§ PROBLEM DETAILS
With the line containing "Image resolution: width=700" as the first line and the last line of the records as the final one, reproduce that range exactly.
------ DATA SHOWN
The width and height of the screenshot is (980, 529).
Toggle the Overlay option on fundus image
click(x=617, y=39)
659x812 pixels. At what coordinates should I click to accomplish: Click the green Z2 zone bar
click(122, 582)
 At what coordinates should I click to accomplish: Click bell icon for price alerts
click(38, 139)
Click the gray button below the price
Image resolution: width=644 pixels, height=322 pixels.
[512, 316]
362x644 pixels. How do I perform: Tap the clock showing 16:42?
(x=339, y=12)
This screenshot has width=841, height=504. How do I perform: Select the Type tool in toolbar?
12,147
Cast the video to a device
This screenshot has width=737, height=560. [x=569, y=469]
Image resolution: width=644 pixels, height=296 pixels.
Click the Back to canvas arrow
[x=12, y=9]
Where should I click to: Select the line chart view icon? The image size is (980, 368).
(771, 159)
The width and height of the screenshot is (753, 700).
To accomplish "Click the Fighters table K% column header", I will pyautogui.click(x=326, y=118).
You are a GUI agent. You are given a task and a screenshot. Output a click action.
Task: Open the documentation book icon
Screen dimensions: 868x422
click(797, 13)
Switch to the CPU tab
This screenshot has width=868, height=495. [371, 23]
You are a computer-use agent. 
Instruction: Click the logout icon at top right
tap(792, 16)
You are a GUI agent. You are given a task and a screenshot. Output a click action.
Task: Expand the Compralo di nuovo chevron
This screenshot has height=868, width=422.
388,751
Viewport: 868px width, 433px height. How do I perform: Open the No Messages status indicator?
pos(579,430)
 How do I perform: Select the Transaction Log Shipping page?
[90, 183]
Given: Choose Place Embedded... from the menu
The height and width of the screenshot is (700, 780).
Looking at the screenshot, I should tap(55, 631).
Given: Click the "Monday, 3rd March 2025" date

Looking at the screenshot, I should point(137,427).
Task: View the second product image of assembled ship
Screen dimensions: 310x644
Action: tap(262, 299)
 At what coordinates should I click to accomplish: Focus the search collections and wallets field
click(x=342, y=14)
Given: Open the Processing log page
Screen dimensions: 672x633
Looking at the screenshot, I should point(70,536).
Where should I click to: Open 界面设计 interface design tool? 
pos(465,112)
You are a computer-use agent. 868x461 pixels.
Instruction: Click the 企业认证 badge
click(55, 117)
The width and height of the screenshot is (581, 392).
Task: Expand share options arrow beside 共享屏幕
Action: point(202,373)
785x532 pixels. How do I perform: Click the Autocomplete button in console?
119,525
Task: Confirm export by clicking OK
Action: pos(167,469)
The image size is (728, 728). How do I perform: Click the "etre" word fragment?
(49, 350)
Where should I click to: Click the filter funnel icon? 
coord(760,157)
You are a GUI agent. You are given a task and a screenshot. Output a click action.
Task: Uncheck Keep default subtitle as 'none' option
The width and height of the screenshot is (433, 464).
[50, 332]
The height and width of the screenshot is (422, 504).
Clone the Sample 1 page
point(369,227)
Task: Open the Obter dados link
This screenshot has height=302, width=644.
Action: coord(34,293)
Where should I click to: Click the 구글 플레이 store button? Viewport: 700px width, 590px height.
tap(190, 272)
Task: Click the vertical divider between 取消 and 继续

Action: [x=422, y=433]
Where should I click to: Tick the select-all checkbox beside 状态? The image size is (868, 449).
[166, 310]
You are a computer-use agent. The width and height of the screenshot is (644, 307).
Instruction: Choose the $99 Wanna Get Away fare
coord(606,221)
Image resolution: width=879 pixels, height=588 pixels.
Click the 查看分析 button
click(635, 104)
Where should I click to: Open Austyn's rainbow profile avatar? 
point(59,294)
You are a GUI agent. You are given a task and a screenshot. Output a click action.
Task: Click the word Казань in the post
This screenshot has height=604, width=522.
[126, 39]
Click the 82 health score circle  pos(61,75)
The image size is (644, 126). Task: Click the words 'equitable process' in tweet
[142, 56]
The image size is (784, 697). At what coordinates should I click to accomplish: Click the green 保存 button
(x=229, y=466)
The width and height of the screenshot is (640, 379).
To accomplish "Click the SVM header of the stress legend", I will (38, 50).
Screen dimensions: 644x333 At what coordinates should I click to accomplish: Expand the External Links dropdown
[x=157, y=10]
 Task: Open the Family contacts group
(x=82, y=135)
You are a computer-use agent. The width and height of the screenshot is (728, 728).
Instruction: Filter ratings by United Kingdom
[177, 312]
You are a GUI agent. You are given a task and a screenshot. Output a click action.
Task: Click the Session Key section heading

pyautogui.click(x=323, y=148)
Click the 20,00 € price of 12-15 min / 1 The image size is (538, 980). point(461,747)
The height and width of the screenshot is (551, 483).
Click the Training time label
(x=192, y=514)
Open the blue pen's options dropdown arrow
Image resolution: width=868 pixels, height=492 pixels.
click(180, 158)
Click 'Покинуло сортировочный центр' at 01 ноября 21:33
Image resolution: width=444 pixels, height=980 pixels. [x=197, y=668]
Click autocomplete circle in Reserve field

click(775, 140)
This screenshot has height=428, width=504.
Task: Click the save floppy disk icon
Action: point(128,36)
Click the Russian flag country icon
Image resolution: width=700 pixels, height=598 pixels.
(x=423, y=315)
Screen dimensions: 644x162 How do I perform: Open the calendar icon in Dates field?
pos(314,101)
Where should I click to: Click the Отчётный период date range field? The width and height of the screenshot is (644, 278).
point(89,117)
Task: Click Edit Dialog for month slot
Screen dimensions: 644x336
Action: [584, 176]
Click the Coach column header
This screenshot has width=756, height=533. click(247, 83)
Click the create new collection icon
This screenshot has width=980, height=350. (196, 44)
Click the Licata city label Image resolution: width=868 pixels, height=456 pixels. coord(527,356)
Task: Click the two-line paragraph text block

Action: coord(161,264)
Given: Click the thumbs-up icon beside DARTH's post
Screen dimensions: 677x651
------------
§ SOLVED PROBLEM
Image resolution: width=700 pixels, height=598 pixels.
(x=423, y=315)
Screen dimensions: 644x162 How do I perform: Open the calendar icon in Dates field?
pos(314,101)
Where should I click to: Click the Отчётный период date range field? The width and height of the screenshot is (644, 278).
point(89,117)
Task: Click Edit Dialog for month slot
Screen dimensions: 644x336
Action: [584, 176]
Click the Coach column header
This screenshot has width=756, height=533. click(247, 83)
Click the create new collection icon
This screenshot has width=980, height=350. (196, 44)
Click the Licata city label Image resolution: width=868 pixels, height=456 pixels. coord(527,356)
Task: Click the two-line paragraph text block

Action: coord(161,264)
Given: Click the thumbs-up icon beside DARTH's post
Screen dimensions: 677x651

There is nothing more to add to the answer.